Wilson pours through a seeming encyclopedia of sources to chronologically reconstruct Banks’ life on and off the field. While fans may be familiar with the narrative of his 512 career home runs, stories like Banks’ ill-fated run for local office serve to spice up the details of a man who projected an overwhelmingly positive public persona.
“He refused to acknowledge that anything other than good existed, in every person and every situation,” Wilson wrote. “He was a true-life Don Quixote de la Mancha, seeing the world not as it was, but as it should be, climbing aboard his trusted steed, ready to charge windmills to undo wrongs and bring justice to those in need.”
Shaving another layer of the seemingly impenetrable curtain that Banks maintained, Wilson dug into the tumultuous relationship between Banks and his manager Leo Durocher. When Durocher arrived after the end of the 1965 season, he sets his sight on Chicago’s largest target, Ernie Banks.
“He turned his wrath on Ernie Banks—something no one has ever done before,” Wilson wrote. “He nagged incessantly about little things … he quickly added complains about Ernie not taking a big enough lead as a baserunner.”
Durocher thought that Banks was damaged goods and wanted to replace Banks with faster and younger talent, similar to what he did when he jettisoned Johnny Mize and Walker Cooper from the New York Giants in 1949. However, with his hands tied by the Wrigley family, Durocher used the only power he had to voice his displeasure—his lineup card.

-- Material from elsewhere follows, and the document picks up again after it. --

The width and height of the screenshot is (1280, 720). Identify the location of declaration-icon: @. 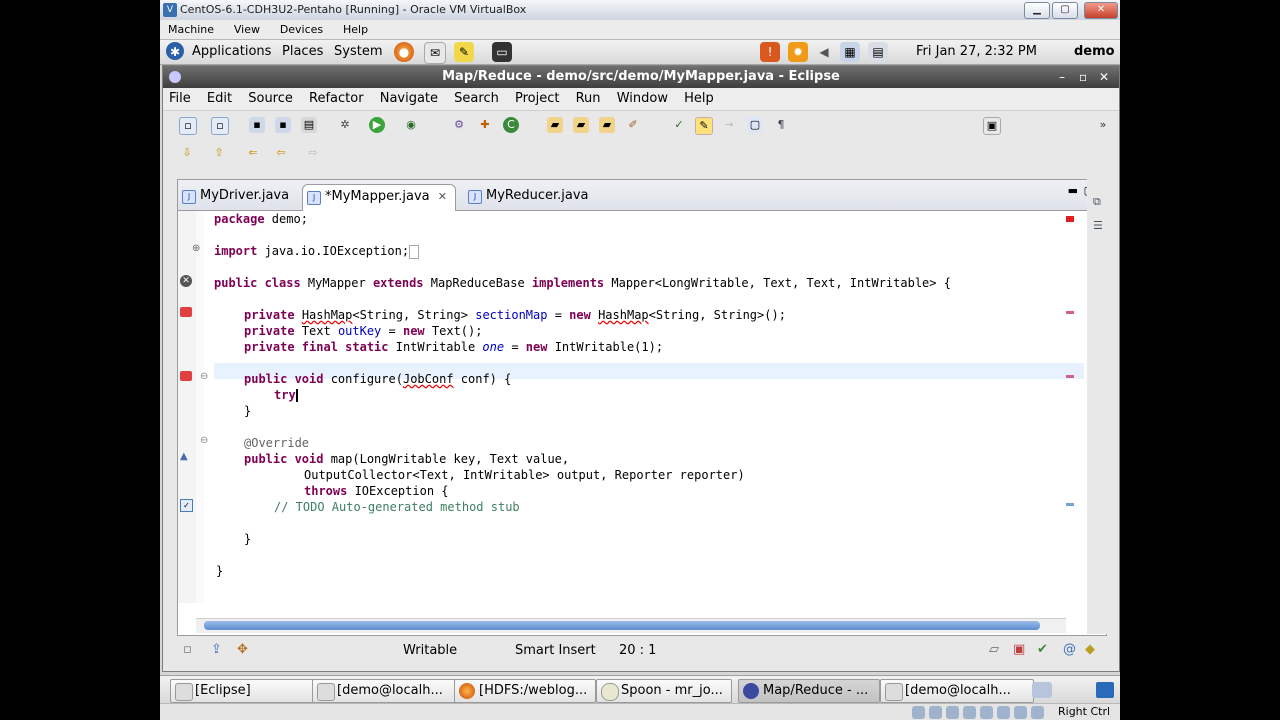
(1070, 650).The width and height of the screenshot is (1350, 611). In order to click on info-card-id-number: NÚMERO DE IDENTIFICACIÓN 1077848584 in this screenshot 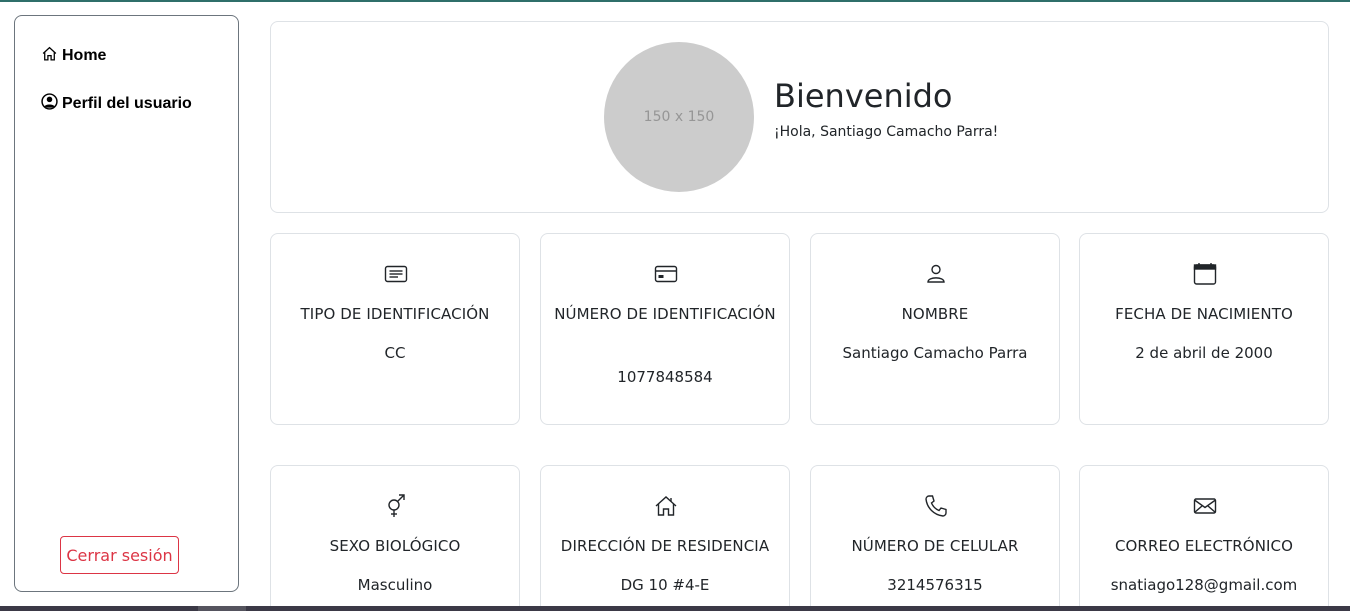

“Leo really treated him badly,” Cubs first baseman Lee Thomas said to Wilson. “He would ignore him; he wouldn’t play him. Sometimes he would say things in front of the team or in the papers. It bothered me, and I know the other players didn’t like it either.”
Banks maintained his composure and eventually, he played well enough that even Durocher could not keep him on the bench. It was only much later in Durocher’s life that he apologized for how he treated Mr. Cub.
Throughout the remainder of his career and retired life as a Hall of Famer, Banks befuddled the media with his bureaucratic retorts. Wilson explained how Banks frustrated writers in their attempts to gain depth into his thoughts and character.
“For whatever reason, he had decided he would not discuss subjects painful to himself or others. His image was a hard-candy protective coating. No one was ever able to crack it open to find out what was inside. … Ernie’s polished dance with writers was his way of saying the same thing but doing it while still looking like a nice guy. Writers who accepted this at face value and were content with the status quo were allowed to remain, pleasant acquaintances, even friends. Those who didn’t were doomed to frustration.”
After his playing days were finished, Banks encountered many speed bumps as he tried to escape his career in a baseball uniform. He faced multiple divorces, failed business ventures, and a reputation sullied by his inability to follow through on his promises to make public appearances. At the end of the day, there was only one place where he truly found success, and that was being Mr. Cub himself.
Wilson was not able to get Banks to open up for this work, as a Chicago area entrepreneur Regina Rice kept the Hall of Famer protected in his later years through a series of muddy dealings that Wilson explores in detail. As of the writing of his book, Banks’ will remained contested between Rice and his former wife Elizabeth Banks.
“The man famous for cooperation and peace was the subject of a nasty public battle after his death,” Wilson said.
Whatever Wilson's book lacks in the absence of Banks’ direct narratives, is bolstered by the vivid sources used for the intimate details of Banks’ career. “Let’s Play Two” shows that while heroes like Ernie Banks appear to be impenetrable on the field, away from the game, they are susceptible to imperfections that cannot be measured by the stats on the backs of their baseball cards.